Supplied passage:

Under the system set up for Gardiner's payments, WAPA paid Gardiner and then sought reimbursement from the United States. WAPA claims that it stopped paying Gardiner when it realized that FEMA might not reimburse it for Gardiner's services. WAPA has stipulated that each time it requested reimbursement for expenses, it had to file a "form No. 270," which stated, in part that "FEMA is not a party to this contract." Damage Survey Reports ("DSR"), which accompany requests for assistance after a natural disaster, were compiled by Fred Rounsaville and submitted to FEMA. Although Rounsaville approved Gardiner's rates and told WAPA officials that senior FEMA officials approved them as well, FEMA initially authorized payment of $830,000 to WAPA, more than $400,000 less than Gardiner was owed. This figure was further reduced by the Inspector General's review of the billing after Gardiner had finished the work. After this audit, FEMA agreed to reimburse WAPA a total of only $443,000.
II. Procedural Background
Gardiner filed suit against WAPA in November, 1990, in the District Court of the Virgin Islands. The complaint alleges that WAPA breached a contract with Gardiner when it refused to pay for Gardiner's services.
On January 25, 1991, WAPA filed a third party complaint against FEMA, the Army Corps of Engineers and the United States Geological Society. The third party defendants, along with Gardiner, moved to dismiss. The court granted the motion on April 17, 1991, in a two page order, which read in part:
The third party plaintiff having conceded that the jurisdiction of the third party claim belongs with the United States Claims Court; and It appearing that the United States Claims Court does not have jurisdiction over the plaintiff's claim against the Virgin Islands Water and Power Authority as that court does not have jurisdiction over suits between private parties [citation omitted] . . . IT IS . . . ORDERED that the motion of the third party defendants is granted. . . .
On July 12, 1991, WAPA moved to "Amend and/or Reinstate a Third-Party Complaint and a Cross Claim Against the United States of America and to Transfer Entire Matter to the United States Claims Court." WAPA argued in support of the second motion that under 28 U.S.C. § 1631, the district court could transfer the case to the Court of Claims after joining the United States as a party.
The district court granted WAPA's motion to amend and/or reinstate its third party complaint on June 30, 1992. The district court reasoned that the transfer was appropriate pursuant to 28 U.S.C. § 1406(c). Gardiner appealed. The Court of Appeals for the Federal Circuit reversed and remanded on September 2, 1993. The Court of Appeals determined, in part, that "the district court relied on 28 U.S.C. § 1406(c) as it existed prior to 1982 in transferring this case to the claims court," that this statute "was repealed by Congress in 1982," and no longer provided the court with authority to transfer the case. The Court of Appeals also noted that WAPA did not allege in its pleadings that it had a contract with the United States and that WAPA therefore did not state "a claim upon which relief may be granted by the claims court."

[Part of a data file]
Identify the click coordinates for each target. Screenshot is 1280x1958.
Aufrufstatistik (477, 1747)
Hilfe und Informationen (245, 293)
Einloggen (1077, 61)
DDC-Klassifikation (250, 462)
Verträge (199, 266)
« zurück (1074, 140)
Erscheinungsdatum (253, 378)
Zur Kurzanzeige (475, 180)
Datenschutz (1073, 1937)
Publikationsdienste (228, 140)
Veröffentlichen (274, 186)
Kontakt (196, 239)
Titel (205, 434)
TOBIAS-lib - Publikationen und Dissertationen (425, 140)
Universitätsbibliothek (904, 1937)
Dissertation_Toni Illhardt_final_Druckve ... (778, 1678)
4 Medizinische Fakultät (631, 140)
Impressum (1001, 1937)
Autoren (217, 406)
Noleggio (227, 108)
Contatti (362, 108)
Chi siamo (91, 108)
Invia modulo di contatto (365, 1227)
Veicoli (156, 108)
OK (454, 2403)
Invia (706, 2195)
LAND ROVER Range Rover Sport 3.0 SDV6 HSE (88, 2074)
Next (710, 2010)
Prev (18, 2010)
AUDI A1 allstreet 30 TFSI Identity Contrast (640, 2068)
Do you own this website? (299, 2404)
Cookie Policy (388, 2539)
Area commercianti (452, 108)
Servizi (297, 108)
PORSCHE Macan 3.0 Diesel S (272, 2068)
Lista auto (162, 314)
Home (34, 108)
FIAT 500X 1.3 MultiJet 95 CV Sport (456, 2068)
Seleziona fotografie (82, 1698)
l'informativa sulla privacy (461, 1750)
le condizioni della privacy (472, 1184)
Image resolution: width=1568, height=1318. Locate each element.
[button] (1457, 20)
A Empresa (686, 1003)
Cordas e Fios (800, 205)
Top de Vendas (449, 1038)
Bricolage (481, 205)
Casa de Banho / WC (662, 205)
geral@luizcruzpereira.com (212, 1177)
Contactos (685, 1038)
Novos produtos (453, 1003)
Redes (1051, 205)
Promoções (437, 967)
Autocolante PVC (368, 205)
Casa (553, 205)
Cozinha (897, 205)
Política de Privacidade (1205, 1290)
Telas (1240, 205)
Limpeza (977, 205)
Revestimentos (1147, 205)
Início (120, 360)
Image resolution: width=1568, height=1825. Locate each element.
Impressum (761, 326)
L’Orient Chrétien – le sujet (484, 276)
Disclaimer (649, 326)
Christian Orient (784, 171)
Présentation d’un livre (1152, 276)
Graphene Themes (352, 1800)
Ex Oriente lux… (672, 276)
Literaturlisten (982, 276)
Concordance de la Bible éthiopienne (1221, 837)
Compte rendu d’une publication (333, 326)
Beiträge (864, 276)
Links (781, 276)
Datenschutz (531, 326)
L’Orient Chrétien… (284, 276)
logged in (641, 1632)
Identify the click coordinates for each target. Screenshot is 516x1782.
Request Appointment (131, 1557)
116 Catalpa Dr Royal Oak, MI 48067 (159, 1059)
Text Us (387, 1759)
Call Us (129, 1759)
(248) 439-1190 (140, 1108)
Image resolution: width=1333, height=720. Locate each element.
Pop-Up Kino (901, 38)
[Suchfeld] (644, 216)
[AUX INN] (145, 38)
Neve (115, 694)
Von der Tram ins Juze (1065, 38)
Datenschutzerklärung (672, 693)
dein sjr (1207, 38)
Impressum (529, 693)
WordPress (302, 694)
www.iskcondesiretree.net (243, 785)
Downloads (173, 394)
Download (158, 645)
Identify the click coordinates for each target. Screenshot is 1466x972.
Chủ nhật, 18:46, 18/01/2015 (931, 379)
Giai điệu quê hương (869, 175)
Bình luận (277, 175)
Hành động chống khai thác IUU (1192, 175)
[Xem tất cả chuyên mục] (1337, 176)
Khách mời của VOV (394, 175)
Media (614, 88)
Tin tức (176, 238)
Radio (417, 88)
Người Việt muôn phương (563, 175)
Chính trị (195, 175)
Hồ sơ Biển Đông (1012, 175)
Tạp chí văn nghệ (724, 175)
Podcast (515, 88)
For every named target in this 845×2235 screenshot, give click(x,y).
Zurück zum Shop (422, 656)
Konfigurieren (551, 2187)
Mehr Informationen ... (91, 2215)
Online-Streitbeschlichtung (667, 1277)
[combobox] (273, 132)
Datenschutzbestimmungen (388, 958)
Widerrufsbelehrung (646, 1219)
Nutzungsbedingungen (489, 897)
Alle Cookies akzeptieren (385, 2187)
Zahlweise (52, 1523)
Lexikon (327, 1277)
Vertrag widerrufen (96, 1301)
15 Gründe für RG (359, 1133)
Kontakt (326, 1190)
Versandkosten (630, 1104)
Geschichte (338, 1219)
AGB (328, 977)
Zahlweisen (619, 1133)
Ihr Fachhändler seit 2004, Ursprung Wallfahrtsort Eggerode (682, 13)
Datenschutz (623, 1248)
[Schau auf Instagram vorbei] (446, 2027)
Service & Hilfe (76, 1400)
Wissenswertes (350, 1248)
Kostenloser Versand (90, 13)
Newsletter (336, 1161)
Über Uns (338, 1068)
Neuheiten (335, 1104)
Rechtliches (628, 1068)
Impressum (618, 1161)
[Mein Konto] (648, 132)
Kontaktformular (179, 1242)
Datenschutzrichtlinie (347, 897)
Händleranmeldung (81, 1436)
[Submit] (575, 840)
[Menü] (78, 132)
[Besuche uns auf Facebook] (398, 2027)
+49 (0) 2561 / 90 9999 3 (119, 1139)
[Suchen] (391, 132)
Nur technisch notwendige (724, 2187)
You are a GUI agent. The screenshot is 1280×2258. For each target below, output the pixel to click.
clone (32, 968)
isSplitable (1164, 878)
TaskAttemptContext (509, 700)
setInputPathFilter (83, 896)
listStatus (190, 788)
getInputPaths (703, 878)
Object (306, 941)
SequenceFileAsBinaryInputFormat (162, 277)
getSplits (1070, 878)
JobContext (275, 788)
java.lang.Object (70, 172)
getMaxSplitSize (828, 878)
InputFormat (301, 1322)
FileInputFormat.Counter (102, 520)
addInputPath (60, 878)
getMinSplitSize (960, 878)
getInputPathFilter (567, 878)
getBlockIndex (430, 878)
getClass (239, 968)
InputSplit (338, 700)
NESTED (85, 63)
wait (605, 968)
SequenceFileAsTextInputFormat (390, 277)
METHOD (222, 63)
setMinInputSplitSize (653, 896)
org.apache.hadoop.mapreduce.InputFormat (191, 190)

What you will do:
[a] In the listing, take the part that opens with the line containing "[Xem tất cả chuyên mục] (1337, 176)" and closes with the line containing "getSplits (1070, 878)". Write those lines out again with "Lexikon" swapped for "Glossar", leaving everything else unchanged.
[b] Please resume the account of the Gardiner and WAPA lawsuit, continuing on from its last sentence.

Outputs in order:
[a]
[Xem tất cả chuyên mục] (1337, 176)
Khách mời của VOV (394, 175)
Media (614, 88)
Tin tức (176, 238)
Radio (417, 88)
Người Việt muôn phương (563, 175)
Chính trị (195, 175)
Hồ sơ Biển Đông (1012, 175)
Tạp chí văn nghệ (724, 175)
Podcast (515, 88)
For every named target in this 845×2235 screenshot, give click(x,y).
Zurück zum Shop (422, 656)
Konfigurieren (551, 2187)
Mehr Informationen ... (91, 2215)
Online-Streitbeschlichtung (667, 1277)
[combobox] (273, 132)
Datenschutzbestimmungen (388, 958)
Widerrufsbelehrung (646, 1219)
Nutzungsbedingungen (489, 897)
Alle Cookies akzeptieren (385, 2187)
Zahlweise (52, 1523)
Glossar (327, 1277)
Vertrag widerrufen (96, 1301)
15 Gründe für RG (359, 1133)
Kontakt (326, 1190)
Versandkosten (630, 1104)
Geschichte (338, 1219)
AGB (328, 977)
Zahlweisen (619, 1133)
Ihr Fachhändler seit 2004, Ursprung Wallfahrtsort Eggerode (682, 13)
Datenschutz (623, 1248)
[Schau auf Instagram vorbei] (446, 2027)
Service & Hilfe (76, 1400)
Wissenswertes (350, 1248)
Kostenloser Versand (90, 13)
Newsletter (336, 1161)
Über Uns (338, 1068)
Neuheiten (335, 1104)
Rechtliches (628, 1068)
Impressum (618, 1161)
[Mein Konto] (648, 132)
Kontaktformular (179, 1242)
Datenschutzrichtlinie (347, 897)
Händleranmeldung (81, 1436)
[Submit] (575, 840)
[Menü] (78, 132)
[Besuche uns auf Facebook] (398, 2027)
+49 (0) 2561 / 90 9999 3 (119, 1139)
[Suchen] (391, 132)
Nur technisch notwendige (724, 2187)
You are a GUI agent. The screenshot is 1280×2258. For each target below, output the pixel to click.
clone (32, 968)
isSplitable (1164, 878)
TaskAttemptContext (509, 700)
setInputPathFilter (83, 896)
listStatus (190, 788)
getInputPaths (703, 878)
Object (306, 941)
SequenceFileAsBinaryInputFormat (162, 277)
getSplits (1070, 878)

[b]
On September 10, 1993, WAPA renewed its earlier motion, dated May 10, 1991, to dismiss for failure to join an indispensable party, the United States. The district court heard argument on the motion on December 20, 1993, and denied it "for the reasons stated on the record." The court stated that "[t]his is a case we've struggled with and struggled with, and based on law and a growing equity of claims of injustice [sic] compelled and must be denied." The court also said that it would let WAPA use "the evidence of FEMA assurances" and the evidence of an agreement between the plaintiff and the United States "to disprove the plaintiff's claim of a contract between it and WAPA." WAPA filed a notice of appeal on January 19, 1994. The appeal was dismissed for lack of jurisdiction on November 18, 1994.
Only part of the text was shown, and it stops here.